The signs are obvious to me now that I’m back on the mainland of plenty of everything and all, fat with knowing what’s for dinner tonight in my climate controlled house, and it’s not dog.
-The box of tampons I left sitting on my dresser.
-The diva cup inside my cosmetics bag that summoned to me as I emptied the bag to make room for more suitable supplies. Who, but the lady in the miserable bathroom, puts makeup on while camping?
-And then there was the last minute trip to the bookstore where I allowed my daughter to choose something to bring with her to the island. On the way out, she spotted a vending machine. There’s never a vending machine flashing candy or little choking toys that won’t persuade my daughter to ask for coins so she can buy. I had just received change. It was her lucky day. I taught her how to set quarters into the slots and push. Out popped a sticker titled: Mummy, with blood seeping out of her bandages. I laughed, “Oh, look! It’s the one you wanted.” We took it home and propped it on display. It made for a good giggle, at least for me, the only one who truly understood this dear mummy, in all her gore. Mummy was trying to tell me something, and I didn’t listen.
My son doesn’t want to return to the island. He could hardly bear to be away from internet connectivity, he claims. My daughter wants to move to Seattle, she stated, when I asked if she would like to camp the island again someday. My husband chuckles when I tell him the island was both heaven and hell for me this year. I can tell by the deeper groove in his worry line that the trip was hard on him too.
“You should write about heaven and hell,” he says.
“Then I’d have to write about my period,” I say back.

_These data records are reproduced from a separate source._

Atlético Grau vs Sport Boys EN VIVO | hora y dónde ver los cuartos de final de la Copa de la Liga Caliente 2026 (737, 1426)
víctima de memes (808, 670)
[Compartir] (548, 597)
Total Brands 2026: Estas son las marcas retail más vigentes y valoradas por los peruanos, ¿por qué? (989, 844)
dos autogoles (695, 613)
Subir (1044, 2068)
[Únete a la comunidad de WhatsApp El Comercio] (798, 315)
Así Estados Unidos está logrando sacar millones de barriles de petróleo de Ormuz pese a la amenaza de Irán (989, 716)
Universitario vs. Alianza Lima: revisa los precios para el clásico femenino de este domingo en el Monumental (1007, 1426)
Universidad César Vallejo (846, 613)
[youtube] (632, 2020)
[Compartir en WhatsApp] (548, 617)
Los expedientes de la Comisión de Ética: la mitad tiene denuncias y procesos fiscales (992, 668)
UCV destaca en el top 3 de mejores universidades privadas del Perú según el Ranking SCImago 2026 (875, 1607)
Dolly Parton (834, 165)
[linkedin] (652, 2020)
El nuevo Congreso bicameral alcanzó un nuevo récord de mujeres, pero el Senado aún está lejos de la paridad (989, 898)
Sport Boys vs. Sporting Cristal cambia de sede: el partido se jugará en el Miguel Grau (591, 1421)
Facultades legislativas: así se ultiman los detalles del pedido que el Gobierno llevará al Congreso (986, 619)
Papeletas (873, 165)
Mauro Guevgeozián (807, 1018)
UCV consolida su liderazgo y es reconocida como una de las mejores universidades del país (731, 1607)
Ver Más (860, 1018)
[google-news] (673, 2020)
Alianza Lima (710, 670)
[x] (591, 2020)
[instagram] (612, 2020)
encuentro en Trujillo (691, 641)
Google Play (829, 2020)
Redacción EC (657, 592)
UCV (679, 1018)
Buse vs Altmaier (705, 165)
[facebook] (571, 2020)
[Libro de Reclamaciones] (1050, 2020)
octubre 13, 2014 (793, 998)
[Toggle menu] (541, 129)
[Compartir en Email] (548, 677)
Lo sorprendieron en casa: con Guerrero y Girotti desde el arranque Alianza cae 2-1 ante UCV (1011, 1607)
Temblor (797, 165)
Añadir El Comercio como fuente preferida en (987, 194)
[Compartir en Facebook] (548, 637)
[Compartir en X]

“No, you don’t have to,” he suggests.
But here I am, writing about my period. Unregulated and proud. The only loss to me is a few pairs of Hanes and a sliver of dignity. Another symptom of The Island of the Perimenopausal is lapses in memory. Perhaps that’s why I’m already planning next year’s trip back to the island, the hell of it already faded.
It's a good thing the bears didn't find you! Or the dinosaurs -- how did Cro-Magnon women do it?!!